The troubling thing about all these assumptions is that they are so rarely rigorously questioned.  The term weed is so familiar and so intuitive that people seem to use it without question or examination.

Falck, however, shows that the richness of conceptual, demographic, political, and even biological ideas that “weed” can refer to is immense.  Even in legal uses -- in which one hopes for clarity -- social values, biology, social class, power, and knowledge are confounded and intertwined.  For example, the aesthetic of the park-like, shared American front lawn thwarts the establishment of meadows or prairie as a landscaping approach.  But such limits seem most likely in the small yards of the working and middle classes, and would be less likely to limit the choices of wealthier holders of large properties.  Also, much of the decision making about “weediness” of yards strikes me as arbitrary, based on plant height, the assumption that mowing is the main management tactic, and the assumption that urban disamenities such as rats are associated with these arbitrarily defined weeds.  Oddly, many of these assumptions are not in fact based on data.  Rats, for example, live in built structures or beneath hard surfaces that provide them protection.  They do not live in open vegetation, whether “weedy” or otherwise.

Weeds and Continuing Urban Dyanamics

One lesson of the book is that weeds, or as I might
Dr. Yvette Williams, studies a vacant lot in
Baltimore.  Photo by Erica Tauzer.
say as a plant ecologist, plants adapted to open sites with uncontested resources, have been a consistent part of our urban enterprise.  They occupy lands that are recently enfolded into municipal boundaries, but which have yet to be built upon.  At the other extreme, they dominate in sites where the retreat of industrialization and the reduction in residential density have left vacant parcels.  Well funded and extensive efforts to eradicate weeds from our cities have conspicuously failed.  The New York City program to abolish ragweed is a powerful example examined in detail by Falck.  We will always have weeds in our city-suburban-exurban systems. 

Falck’s book examines many fascinating aspects of the relationship of weeds with the dynamics of cities and the social and legal processes that shape urban places.  Legal status of weeds illustrates concern with individual responsibility and the perceptions of public good and of nuisance.  Mandates for management are based on perception, such as the association with criminal activity.  Often such perceptions are driven by the occasional splashy correlation, rather than careful consideration and evaluation of causality.  This is perhaps not surprising given the deep and powerful social view of weeds as sources of pestilence, as threats to productivity, and as indicators of personal slovenliness.

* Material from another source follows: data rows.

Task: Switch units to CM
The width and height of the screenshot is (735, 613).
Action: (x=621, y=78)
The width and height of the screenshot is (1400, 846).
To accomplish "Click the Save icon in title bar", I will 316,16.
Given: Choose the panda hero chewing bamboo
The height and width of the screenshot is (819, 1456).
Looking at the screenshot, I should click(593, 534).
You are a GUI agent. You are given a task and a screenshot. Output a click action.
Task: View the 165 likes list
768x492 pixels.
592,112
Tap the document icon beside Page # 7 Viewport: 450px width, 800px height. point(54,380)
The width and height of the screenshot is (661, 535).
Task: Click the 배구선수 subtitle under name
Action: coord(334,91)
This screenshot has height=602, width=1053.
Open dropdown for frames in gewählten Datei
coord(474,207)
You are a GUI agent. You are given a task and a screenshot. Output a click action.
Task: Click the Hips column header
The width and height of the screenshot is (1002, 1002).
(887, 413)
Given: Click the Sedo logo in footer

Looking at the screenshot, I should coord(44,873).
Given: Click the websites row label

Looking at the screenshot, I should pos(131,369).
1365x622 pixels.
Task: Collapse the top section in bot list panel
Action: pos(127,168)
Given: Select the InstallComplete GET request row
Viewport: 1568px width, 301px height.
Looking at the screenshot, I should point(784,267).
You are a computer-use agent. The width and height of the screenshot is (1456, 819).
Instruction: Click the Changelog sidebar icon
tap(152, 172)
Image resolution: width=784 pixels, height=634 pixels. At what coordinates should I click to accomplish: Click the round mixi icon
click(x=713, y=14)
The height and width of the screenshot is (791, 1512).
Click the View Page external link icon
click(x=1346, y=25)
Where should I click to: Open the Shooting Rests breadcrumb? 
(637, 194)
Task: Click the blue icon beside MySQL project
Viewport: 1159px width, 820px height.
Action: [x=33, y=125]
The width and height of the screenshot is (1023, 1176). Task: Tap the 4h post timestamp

A New View of Weeds for the 21st Century

As the 21st century dawns, Falck suggests that rather than reevaluating the role of volunteer or pioneer plants in urban systems, citizens and managers continue to fall back on tradition and long-held biases.  If anything, the fervor of eradication long focused on weeds is now shifting to exotic, introduced species.  Unfortunately, the risk that unexamined social biases merely transfers from weeds to exotics is great.  Rather, threat, benefit, adaptation, and life cycle, should be examined from both social and ecological perspectives.  Otherwise, the excesses and failures of eradication of plants well and long adapted to human-generated habitats and stresses, will continue to sap resources and limit some of the benefits that these resilient plants may well provide to our continually evolving cities, suburbs, and exurbs.

For Further Reading 

Falck, Z. J. S. 2010. Weeds: an environmental history of metropolitan America. University of Pittsburgh Press, Pittsburgh.

Pickett, S.T.A., and J.M. Baskin.  1973.  The role of temperature and light in the germination behavior of Ambrosia artemisiifolia.  Bulletin of the Torrey Botanical Club 100:165-170.  (now the Journal of the Torrey Botanical Society.)